Of course, in the corporate world we find many cases where the standard operating procedure is lying as an accepted behavior, and worse, as expected behavior. As I mentioned earlier, greed appears to be a by-product of capitalism and the average business model is "anything goes as long as we make a profit." And, as if those examples are not harsh enough, loyal employees even get terminated via e-mail.
Now for indifference at the highest level concerning elected leaders and public officials. When a president dismisses unethical or immoral conduct, when a governor knowingly delivers one message and lives a completely different lifestyle, when a senator or member of congress operates with clear personal gain in mind, everyone is affected. The message becomes very clear: The country's leadership approves of indifference. The result is no universally practiced ethics or morals. Indifference becomes a way of life which leads to a deterioration of personal character, morals and values and seriously compromises our culture.

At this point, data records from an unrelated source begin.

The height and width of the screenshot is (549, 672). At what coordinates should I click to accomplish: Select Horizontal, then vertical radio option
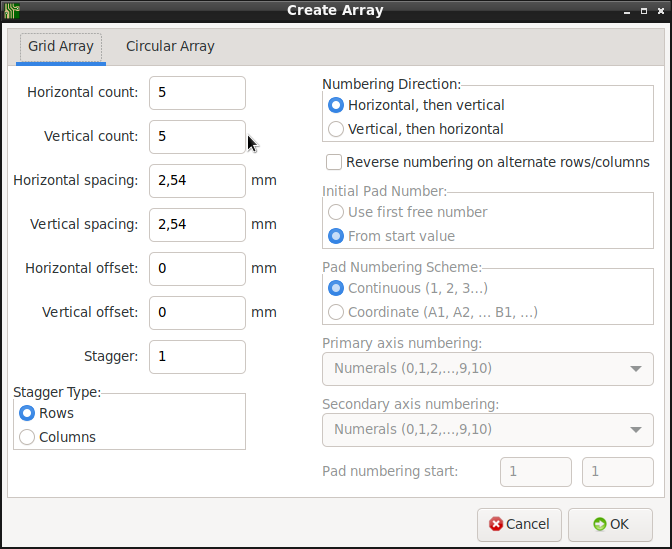[x=416, y=105]
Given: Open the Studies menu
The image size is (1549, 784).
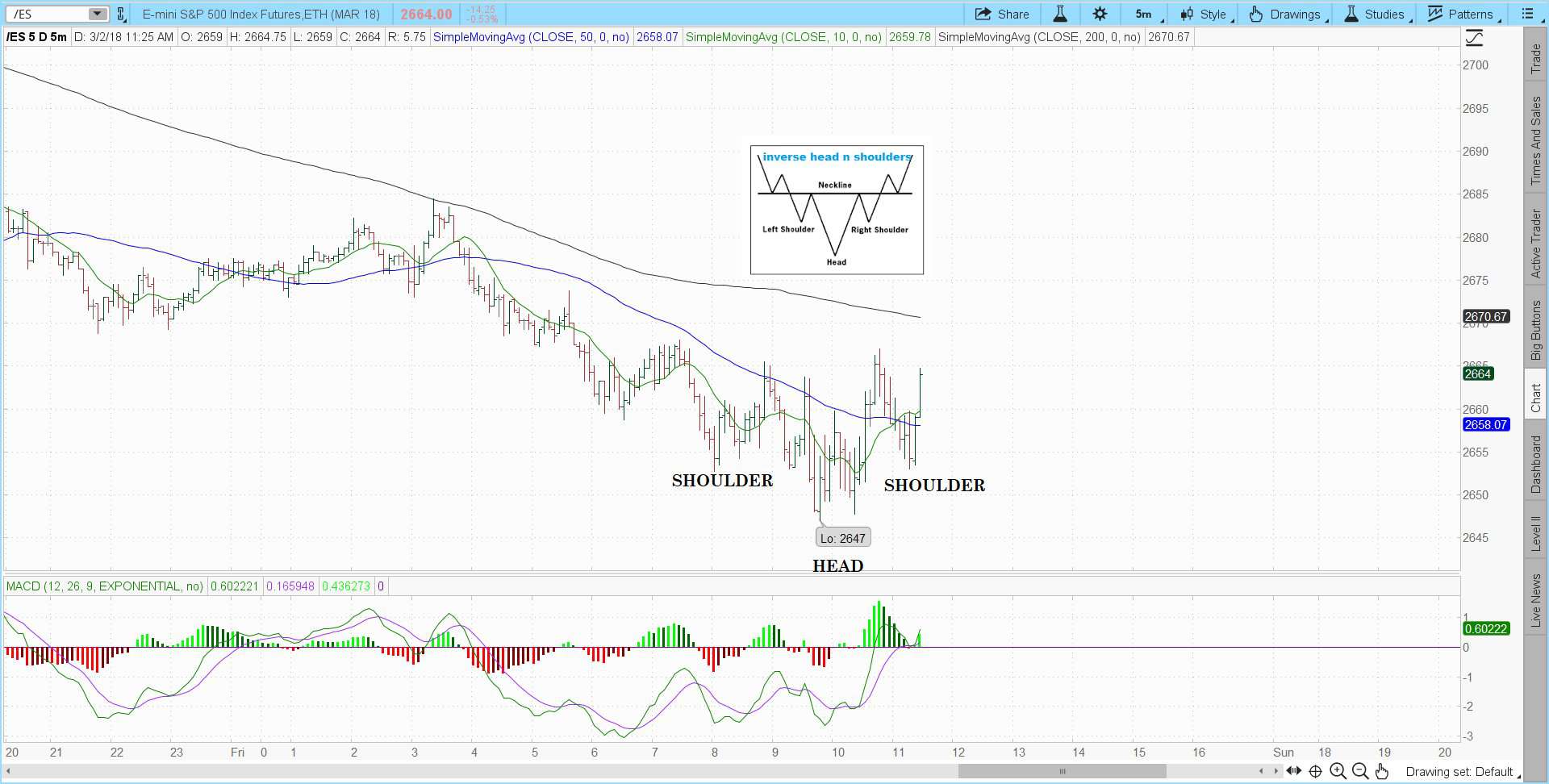Looking at the screenshot, I should point(1376,15).
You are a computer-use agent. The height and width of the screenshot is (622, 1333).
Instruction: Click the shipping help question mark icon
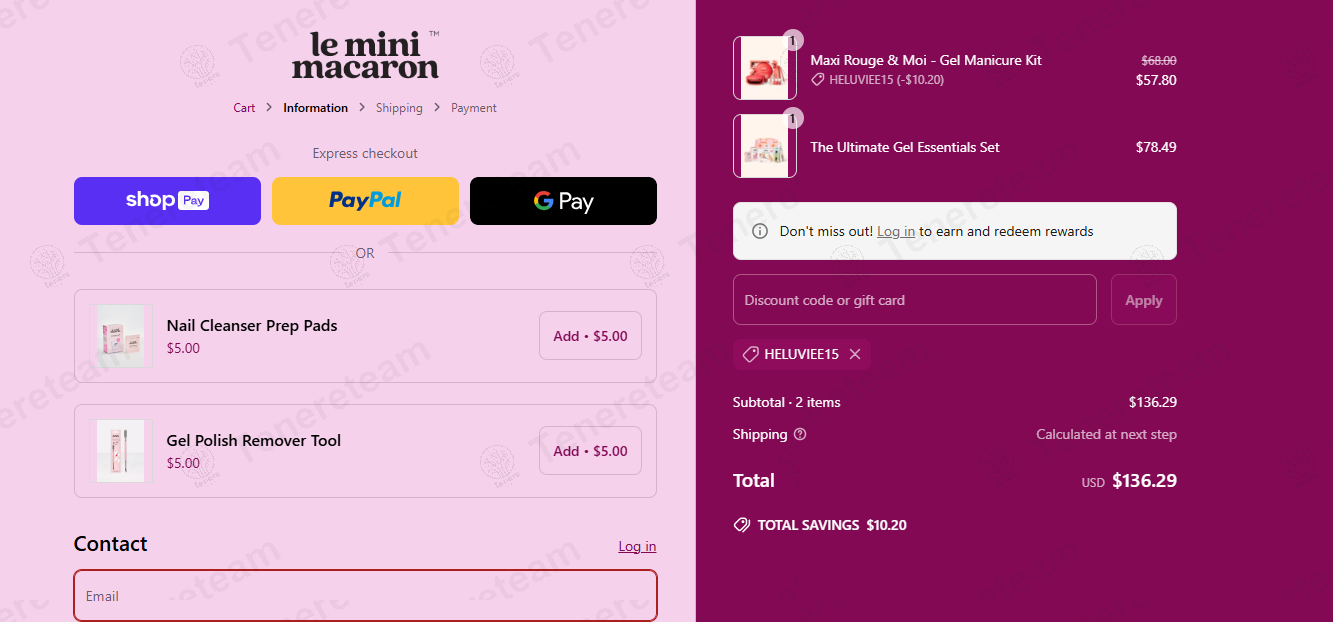pos(799,435)
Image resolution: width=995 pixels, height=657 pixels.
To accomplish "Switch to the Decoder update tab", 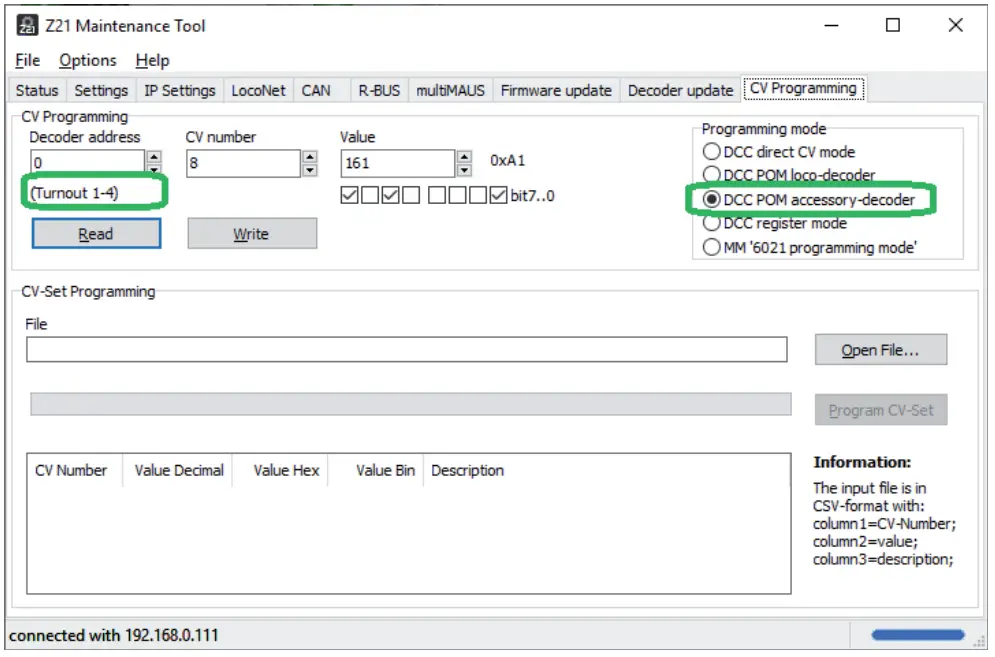I will click(679, 90).
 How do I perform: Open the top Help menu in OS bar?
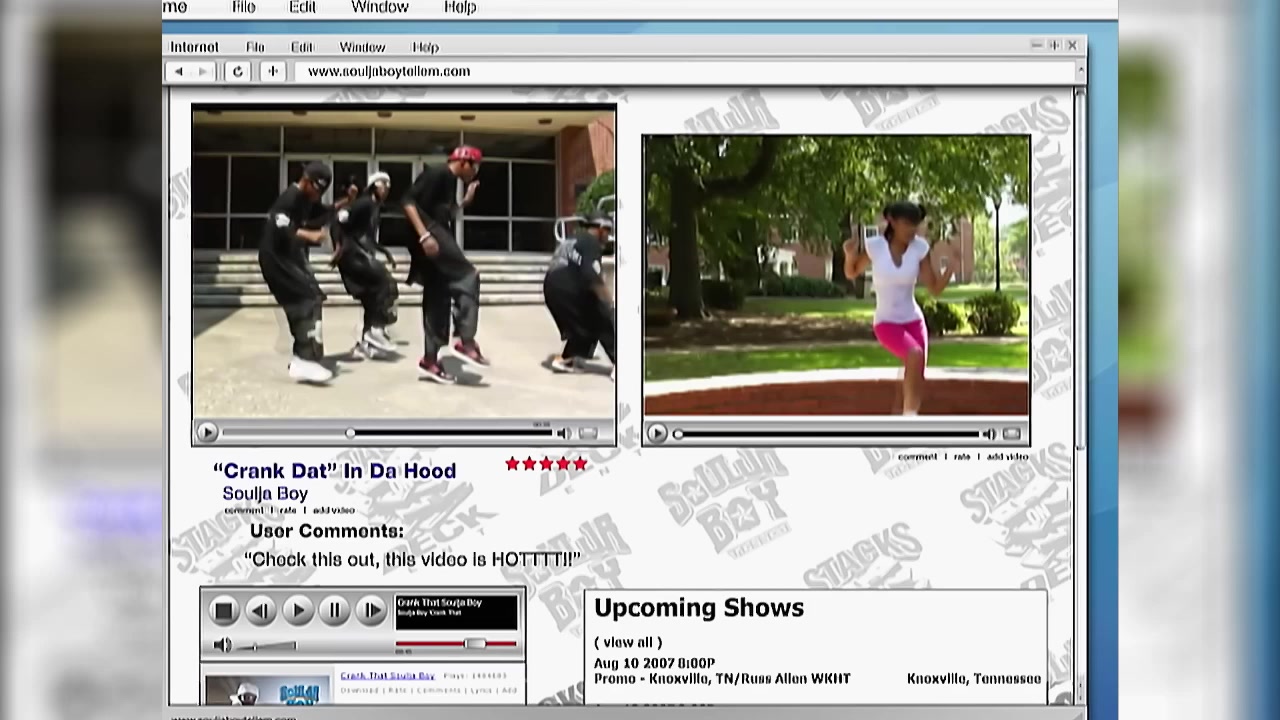pyautogui.click(x=460, y=8)
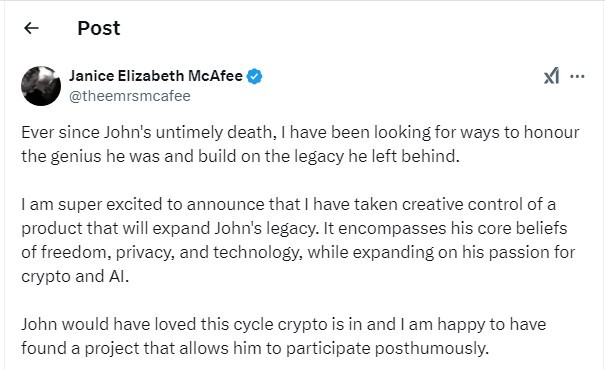Open the three-dot more options menu
605x370 pixels.
pos(577,76)
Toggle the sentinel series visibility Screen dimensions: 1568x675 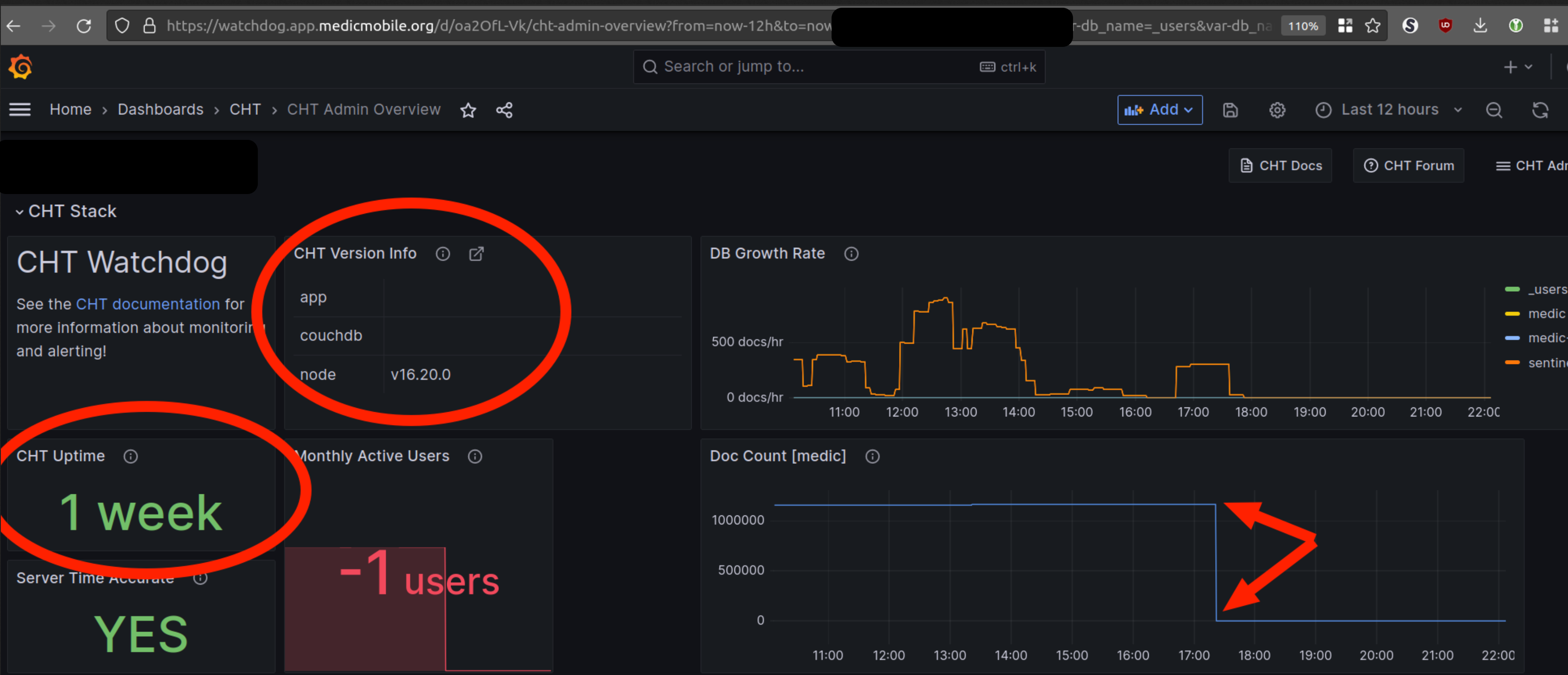[x=1546, y=362]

How can you be part of the change?
Our teenagers are our future leaders. Do you realize that the national statistic for cheating in middle school, high school and college falls between 63% to 90%? Have you ever stopped to think about the number of bright yellow school buses that exist in the United States? There are actually 440,000 school buses in our country. Have you ever noticed that almost all school buses have one thing written down the side in large black letters? It's the name of the school district they serve. Do you realize that if a school bus had large black letters saying "Real Winners Never Cheat" down the side of the bus, behavior would change as a result? Do you know someone on a school board? Are you a teacher?
There are three decisions that will reshape your life forever and create the potential for health, wealth and happiness. These are decisions, not work projects:
1. Live an authentic life. Be honest all the time, not just when it's easy.
2. Look in the mirror and like what you see. Try it. You will be amazed what happens over time.
3. Forgive yourself and others, always. It's a gift for you because you deserve it.
And, check in with yourself by taking the "24-Hour Truth Challenge." Commit to being honest and authentic for 24 straight hours, to yourself and everyone else. You will become very aware of your personal behavior, especially if you are struggling after two hours of your truth challenge. You will also notice an internal feeling of freedom and inner strength based on being authentic.
There is nothing more important than your character. Character is truly our Bailout.